» **EXERCISE OBJECTIVE**:
Your answer should consist of every line in the records that holds "Close".

(Records from a data collection)

<<<<

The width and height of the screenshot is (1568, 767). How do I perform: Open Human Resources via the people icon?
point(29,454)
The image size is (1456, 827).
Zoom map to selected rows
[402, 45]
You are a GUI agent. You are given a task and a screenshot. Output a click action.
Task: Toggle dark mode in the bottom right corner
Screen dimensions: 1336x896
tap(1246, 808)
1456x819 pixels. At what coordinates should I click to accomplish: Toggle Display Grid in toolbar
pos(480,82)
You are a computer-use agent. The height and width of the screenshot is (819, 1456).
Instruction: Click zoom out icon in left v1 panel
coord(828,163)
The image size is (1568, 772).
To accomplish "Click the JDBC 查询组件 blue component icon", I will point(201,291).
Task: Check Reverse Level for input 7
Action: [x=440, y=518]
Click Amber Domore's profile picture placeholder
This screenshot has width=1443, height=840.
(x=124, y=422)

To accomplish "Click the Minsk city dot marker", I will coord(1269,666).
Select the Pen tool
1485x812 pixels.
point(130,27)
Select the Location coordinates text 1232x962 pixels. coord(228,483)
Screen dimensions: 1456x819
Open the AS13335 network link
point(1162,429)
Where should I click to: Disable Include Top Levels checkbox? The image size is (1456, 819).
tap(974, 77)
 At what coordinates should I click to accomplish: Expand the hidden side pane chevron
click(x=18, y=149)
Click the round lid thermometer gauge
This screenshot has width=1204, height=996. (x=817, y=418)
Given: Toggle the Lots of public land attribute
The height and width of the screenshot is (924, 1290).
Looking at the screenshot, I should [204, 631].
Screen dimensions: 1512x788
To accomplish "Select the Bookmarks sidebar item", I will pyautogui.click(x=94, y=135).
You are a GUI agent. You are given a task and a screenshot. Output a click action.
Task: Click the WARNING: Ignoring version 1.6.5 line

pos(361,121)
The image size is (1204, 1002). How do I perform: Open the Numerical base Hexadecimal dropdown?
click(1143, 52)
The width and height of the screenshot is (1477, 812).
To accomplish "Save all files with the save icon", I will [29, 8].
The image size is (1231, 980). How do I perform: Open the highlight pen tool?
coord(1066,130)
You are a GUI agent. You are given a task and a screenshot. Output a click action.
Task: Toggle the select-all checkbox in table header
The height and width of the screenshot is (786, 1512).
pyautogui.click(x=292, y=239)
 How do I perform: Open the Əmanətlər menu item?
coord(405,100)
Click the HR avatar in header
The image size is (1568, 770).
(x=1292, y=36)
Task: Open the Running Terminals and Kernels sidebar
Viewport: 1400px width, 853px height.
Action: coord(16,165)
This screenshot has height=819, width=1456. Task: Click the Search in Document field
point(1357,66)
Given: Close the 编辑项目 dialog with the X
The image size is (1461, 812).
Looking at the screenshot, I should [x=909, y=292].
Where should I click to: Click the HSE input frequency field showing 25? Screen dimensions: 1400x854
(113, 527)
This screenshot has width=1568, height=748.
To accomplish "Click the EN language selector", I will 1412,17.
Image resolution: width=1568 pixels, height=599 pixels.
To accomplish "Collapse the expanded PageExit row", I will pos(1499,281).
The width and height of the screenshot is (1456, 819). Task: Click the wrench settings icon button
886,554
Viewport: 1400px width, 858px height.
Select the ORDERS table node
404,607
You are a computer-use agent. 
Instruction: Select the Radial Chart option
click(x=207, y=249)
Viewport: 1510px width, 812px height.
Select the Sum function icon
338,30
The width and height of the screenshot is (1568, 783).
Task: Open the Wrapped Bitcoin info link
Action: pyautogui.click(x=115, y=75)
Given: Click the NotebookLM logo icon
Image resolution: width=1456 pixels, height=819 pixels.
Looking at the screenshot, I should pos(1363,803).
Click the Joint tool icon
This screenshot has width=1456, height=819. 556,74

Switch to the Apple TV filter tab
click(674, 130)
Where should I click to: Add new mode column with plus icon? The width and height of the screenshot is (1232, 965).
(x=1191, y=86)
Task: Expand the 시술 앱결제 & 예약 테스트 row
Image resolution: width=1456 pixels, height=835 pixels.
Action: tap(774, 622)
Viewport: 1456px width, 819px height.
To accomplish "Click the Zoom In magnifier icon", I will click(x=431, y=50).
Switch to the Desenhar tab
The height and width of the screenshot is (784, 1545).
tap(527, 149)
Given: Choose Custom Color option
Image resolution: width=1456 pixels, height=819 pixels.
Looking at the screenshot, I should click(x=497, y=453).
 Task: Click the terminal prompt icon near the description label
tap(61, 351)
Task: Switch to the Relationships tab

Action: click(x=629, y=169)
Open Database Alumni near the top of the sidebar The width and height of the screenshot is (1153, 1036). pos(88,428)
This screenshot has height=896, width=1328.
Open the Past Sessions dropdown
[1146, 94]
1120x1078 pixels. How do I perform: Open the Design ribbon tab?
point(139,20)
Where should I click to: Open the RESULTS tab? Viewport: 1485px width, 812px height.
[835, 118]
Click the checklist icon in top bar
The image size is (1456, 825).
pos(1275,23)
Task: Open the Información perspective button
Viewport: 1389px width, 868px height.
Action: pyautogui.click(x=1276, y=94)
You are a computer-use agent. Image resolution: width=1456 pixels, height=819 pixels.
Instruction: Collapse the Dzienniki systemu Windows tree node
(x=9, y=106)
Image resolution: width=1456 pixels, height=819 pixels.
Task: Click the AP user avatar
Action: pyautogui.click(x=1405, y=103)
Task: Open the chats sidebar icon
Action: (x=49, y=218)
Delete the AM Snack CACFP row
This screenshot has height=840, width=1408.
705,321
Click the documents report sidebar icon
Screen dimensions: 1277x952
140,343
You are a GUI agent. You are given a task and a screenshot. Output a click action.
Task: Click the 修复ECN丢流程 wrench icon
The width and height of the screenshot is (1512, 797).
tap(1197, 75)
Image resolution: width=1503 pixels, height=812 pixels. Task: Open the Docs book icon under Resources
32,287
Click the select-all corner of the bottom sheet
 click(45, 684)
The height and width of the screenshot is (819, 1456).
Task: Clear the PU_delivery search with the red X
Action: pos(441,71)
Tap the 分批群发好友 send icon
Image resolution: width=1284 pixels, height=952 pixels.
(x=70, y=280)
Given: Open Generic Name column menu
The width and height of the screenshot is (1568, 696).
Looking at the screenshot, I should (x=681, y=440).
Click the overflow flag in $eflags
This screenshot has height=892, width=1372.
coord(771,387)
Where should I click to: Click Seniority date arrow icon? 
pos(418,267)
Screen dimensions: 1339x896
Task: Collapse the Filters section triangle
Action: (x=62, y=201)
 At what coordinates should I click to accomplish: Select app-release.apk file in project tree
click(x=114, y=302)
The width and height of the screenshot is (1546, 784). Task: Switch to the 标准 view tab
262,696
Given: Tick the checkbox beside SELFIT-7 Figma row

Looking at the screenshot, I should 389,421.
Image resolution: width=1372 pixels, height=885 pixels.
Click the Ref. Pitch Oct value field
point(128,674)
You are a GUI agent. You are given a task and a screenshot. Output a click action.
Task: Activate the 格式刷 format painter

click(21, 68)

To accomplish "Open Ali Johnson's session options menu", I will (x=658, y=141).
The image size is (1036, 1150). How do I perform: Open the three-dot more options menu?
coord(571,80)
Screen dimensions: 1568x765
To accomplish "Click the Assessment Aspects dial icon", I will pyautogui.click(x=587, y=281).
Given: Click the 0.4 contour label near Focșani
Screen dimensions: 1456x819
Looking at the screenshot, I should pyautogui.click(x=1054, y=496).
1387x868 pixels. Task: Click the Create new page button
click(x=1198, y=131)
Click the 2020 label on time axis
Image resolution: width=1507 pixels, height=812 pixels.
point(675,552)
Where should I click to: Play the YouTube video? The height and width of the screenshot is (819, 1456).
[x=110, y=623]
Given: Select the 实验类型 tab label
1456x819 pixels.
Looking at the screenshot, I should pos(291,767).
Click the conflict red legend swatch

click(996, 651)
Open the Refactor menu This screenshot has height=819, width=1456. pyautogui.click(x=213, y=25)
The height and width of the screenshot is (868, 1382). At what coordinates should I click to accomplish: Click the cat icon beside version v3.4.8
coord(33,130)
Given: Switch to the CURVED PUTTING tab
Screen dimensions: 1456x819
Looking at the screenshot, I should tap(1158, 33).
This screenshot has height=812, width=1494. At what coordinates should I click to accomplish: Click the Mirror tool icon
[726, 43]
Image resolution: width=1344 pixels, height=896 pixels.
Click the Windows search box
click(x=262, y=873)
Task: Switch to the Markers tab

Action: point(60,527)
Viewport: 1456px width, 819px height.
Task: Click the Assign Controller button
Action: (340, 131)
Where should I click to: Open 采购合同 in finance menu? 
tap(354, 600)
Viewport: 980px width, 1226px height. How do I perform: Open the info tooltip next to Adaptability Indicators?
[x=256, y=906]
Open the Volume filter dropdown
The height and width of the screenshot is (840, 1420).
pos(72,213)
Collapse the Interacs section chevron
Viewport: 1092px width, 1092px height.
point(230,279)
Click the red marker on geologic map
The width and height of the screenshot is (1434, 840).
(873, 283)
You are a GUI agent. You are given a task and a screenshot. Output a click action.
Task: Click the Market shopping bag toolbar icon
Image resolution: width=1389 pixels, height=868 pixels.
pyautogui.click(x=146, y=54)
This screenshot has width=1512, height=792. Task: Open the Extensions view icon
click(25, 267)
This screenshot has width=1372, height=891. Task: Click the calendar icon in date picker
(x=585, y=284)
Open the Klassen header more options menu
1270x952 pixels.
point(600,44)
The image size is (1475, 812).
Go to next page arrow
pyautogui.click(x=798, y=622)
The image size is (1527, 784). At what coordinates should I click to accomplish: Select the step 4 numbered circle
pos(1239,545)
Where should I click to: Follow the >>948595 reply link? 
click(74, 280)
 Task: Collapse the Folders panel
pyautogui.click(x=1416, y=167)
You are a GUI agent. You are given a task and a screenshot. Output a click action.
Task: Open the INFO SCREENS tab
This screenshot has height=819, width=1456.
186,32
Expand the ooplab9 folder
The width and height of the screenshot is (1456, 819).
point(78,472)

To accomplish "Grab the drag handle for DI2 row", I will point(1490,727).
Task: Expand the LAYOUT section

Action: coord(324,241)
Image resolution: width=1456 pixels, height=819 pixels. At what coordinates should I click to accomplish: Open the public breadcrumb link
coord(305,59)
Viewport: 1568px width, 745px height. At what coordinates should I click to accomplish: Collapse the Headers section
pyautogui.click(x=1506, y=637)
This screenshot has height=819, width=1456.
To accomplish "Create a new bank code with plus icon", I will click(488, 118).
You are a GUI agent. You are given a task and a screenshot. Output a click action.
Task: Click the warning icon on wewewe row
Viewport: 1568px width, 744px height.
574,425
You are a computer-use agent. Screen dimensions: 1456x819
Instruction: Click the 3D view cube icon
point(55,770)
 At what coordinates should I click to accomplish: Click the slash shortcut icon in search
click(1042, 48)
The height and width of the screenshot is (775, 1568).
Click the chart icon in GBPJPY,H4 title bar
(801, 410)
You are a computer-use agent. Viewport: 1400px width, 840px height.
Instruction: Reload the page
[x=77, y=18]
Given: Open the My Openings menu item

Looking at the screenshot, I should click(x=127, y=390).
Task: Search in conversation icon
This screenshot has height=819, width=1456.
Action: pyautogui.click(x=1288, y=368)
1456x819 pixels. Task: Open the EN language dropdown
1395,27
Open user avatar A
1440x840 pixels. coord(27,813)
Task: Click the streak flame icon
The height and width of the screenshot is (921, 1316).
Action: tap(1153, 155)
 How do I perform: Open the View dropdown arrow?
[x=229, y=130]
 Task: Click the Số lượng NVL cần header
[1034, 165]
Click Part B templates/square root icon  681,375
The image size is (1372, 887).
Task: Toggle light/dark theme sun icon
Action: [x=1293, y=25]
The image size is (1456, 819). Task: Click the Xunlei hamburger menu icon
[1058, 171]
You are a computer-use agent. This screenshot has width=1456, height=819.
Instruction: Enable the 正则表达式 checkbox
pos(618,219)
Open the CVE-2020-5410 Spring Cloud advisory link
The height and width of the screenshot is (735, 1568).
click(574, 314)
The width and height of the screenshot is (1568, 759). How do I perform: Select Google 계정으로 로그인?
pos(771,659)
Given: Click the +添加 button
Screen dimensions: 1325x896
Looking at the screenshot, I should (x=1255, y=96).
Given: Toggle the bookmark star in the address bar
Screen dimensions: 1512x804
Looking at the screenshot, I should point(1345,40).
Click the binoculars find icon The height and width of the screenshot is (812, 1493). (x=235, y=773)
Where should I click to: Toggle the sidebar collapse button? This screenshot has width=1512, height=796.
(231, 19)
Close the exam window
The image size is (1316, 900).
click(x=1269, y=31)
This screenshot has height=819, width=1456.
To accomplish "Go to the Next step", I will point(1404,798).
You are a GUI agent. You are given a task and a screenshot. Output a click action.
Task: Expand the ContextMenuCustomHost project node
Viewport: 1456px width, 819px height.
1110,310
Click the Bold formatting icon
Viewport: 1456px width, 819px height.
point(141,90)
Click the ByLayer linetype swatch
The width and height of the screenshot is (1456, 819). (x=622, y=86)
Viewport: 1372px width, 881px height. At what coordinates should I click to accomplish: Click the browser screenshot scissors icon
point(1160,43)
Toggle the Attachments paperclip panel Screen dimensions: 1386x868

>>>>

» **RESULT OF THIS EXERCISE**:
Given: Close the 编辑项目 dialog with the X
Close the exam window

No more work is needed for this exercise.